Celso's parents came from the north of Italy; his father
from the region of Friuli, just a few kms from the Alps; his mother came from
Treviso, in the Veneto region. They met during the First War when his father
was on home leave from serving in the Italian Air Force. Celso's uncles, on
his father's side, took it in turns to migrate to help the family survive.
It was the youngest brother's turn to come to Australia, but he had
recently got engaged, so Celso's father took his place and never returned to Italy. Eventually all
Celso's uncles migrated and the family farm was sold.
Giuseppe migrated from Italy in 1930. During the depression years he
worked as a logger in East Gippsland, and eventually managed to get a job
as a plasterer (a trade he had learned in Germany and France) in
Melbourne. The family was reunited after seven years and lived in a small
house in Carlton.
Celso grew up in Hawthorn, which explains his still being a Hawks
supporter. He began his schooling with the Brigidine
Sisters, then to the Marist Brothers and eventually to Xavier College.
Ferruccio, an elder brother, joined the Jesuits in 1948, and Celso entered
the Novitiate at Watsonia in February 1959. He was ordained priest in
December 1972 and was assigned to the parish of Richmond in Melbourne
where he became Parish Priest in 1977.

Source data -
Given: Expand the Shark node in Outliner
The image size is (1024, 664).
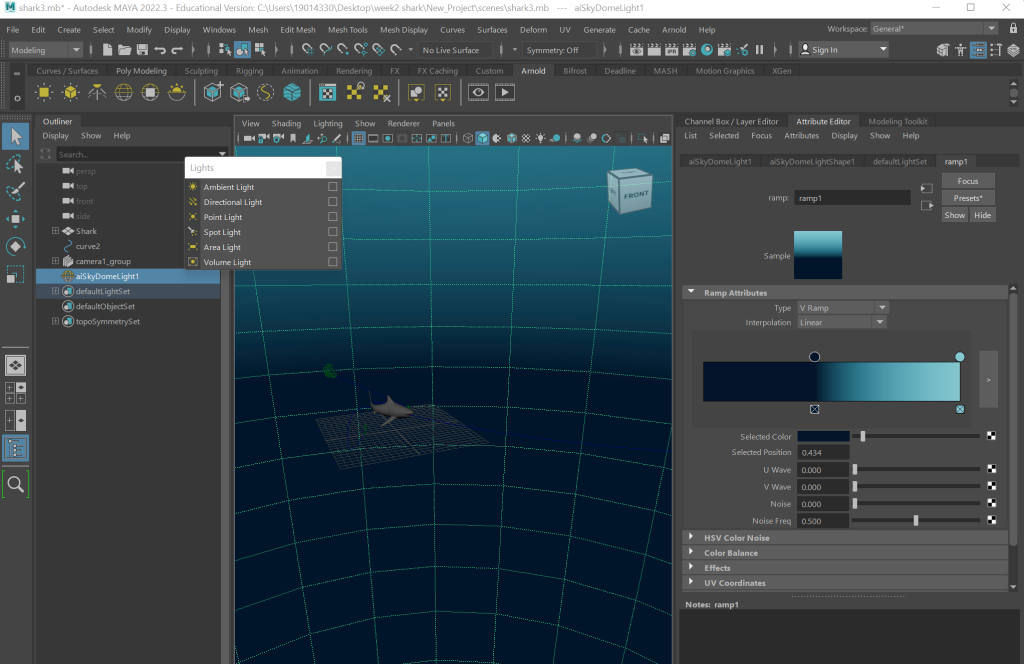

Set of tasks -
[1] Translate this sentence from the biographical extract about Celso into French: "The family was reunited after seven years and lived in a small house in Carlton."
[2] Set down the passage of the biographical extract about Celso starting at "Celso's parents came" and ending at "house in Carlton.".

Expected outputs -
[1] La famille a été réunie au bout de sept ans et a vécu dans une petite maison à Carlton.

[2]
Celso's parents came from the north of Italy; his father
from the region of Friuli, just a few kms from the Alps; his mother came from
Treviso, in the Veneto region. They met during the First War when his father
was on home leave from serving in the Italian Air Force. Celso's uncles, on
his father's side, took it in turns to migrate to help the family survive.
It was the youngest brother's turn to come to Australia, but he had
recently got engaged, so Celso's father took his place and never returned to Italy. Eventually all
Celso's uncles migrated and the family farm was sold.
Giuseppe migrated from Italy in 1930. During the depression years he
worked as a logger in East Gippsland, and eventually managed to get a job
as a plasterer (a trade he had learned in Germany and France) in
Melbourne. The family was reunited after seven years and lived in a small
house in Carlton.